The message is clear: The people of Ashland overwhelmingly support the sale of liquor by the drink on Sundays. Or at least those who live in the two downtown precincts in which the sale of alcohol has been legal since 1981 support Sunday sales of alcoholic beverages. Or at least the tiny percentage of eligible voters who took the time to go to the polls Tuesday want Sunday sales.
But the real winner of Tuesday’s vote were the vast majority who had so little interest in this issue that they didn’t bother to vote. The “I don’t care!” crowd clearly were the big winners Tuesday.
Officially, the results in the Moore and Central precincts and the two absentee ballots was 159 in favor of Sunday sales; 50 against Sunday sales; and 1,291 not voting.
In one sense, the lack of interest in this election is understandable.
If you are a non-drinker who dines at a restaurant with a liquor-by-the-drink license, you already know you can enjoy a good meal at these establishments on Sundays. The fact that a diner at a nearby table may be having a beer or glass of wine with their meal will have little or no impact on your dining experience. Even on the days and nights when they have always been able to serve drinks, the overconsumption of alcohol has seldom been a problem at these restaurants. For the most part, drinkers and non-drinkers have been able to dine side by side with no problems. We don’t expect that to change with Sunday sales.

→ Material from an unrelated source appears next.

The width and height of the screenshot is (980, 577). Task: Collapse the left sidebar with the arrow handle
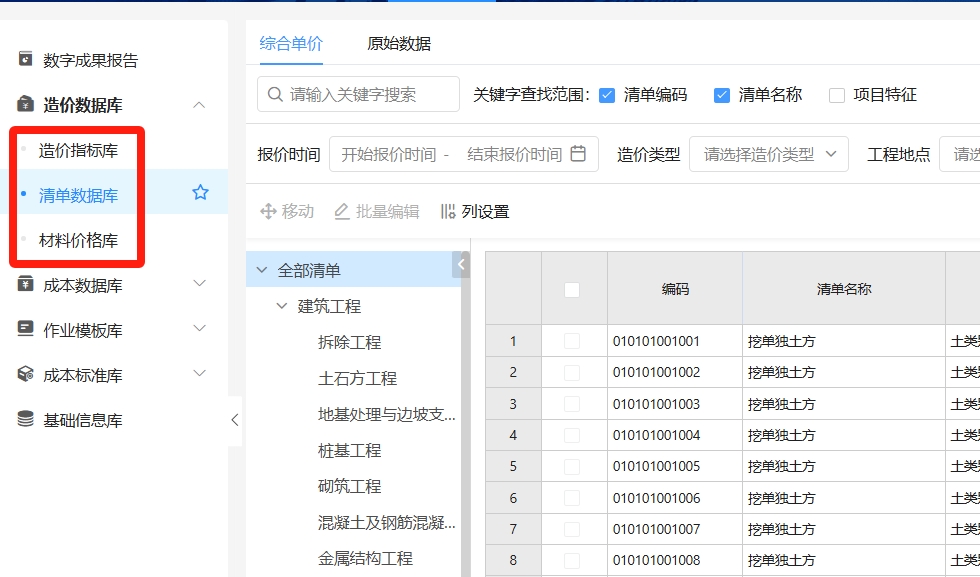235,420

Most residents of the two precincts apparently were not convinced enough that selling drinks on Sunday was going to have such a positive impact on the economy of Ashland that it was worth their time to bother voting to support the Sunday sales, or they were not so opposed to the possible negative impact of Sunday sales that they rushed to the polls.
Only time will tell what the impact of Tuesday’s vote will be, but we suspect it will not have the tremendous economic impact that the most vocal supporters think it will have, and it certainly will not have the dire consequences that opponents of Sunday sales predict. We suspect life in the two precincts and the rest of Ashland will pretty much go on just as it has in the 32 years since alcohol sales were approved in what were four precincts in 1981 but have since been reduced to two precincts because of population changes.
As for the vast majority of Ashland residents not being able to vote on Sunday alcohol sales, well, there is nothing new about that. Other than the 2009 vote in which Boyd County voters overwhelmingly voted to go “moist,” residents of the entire city have not cast ballots on alcohol sales since 1979, when they overwhelmingly voted to remain “dry.”
The failed 1979 vote on alcohol sales led the 1980 Kentucky General Assembly enacting a law that allowed residents of precincts deemed “economically depressed” to vote on the legal sale of alcohol. While the law was criticized as being “special legislation” that benefited only Ashland, it has led to precincts across the state approving alcohol sales.
Many Kentuckians do not like the precinct law, but it has been upheld by the courts and it has been the law in Kentucky for more than three decades. It is not about to change.
Would the outcome Tuesday had been different if all Ashland residents could have voted? Who knows? But the question is irrelevant because that was not an option. Just as they did 32 years ago, residents in downtown Ashland have decided how alcohol can be marketed in the two precincts. Some voted for Sunday sales, a few voted against it, but most did not even care enough to vote.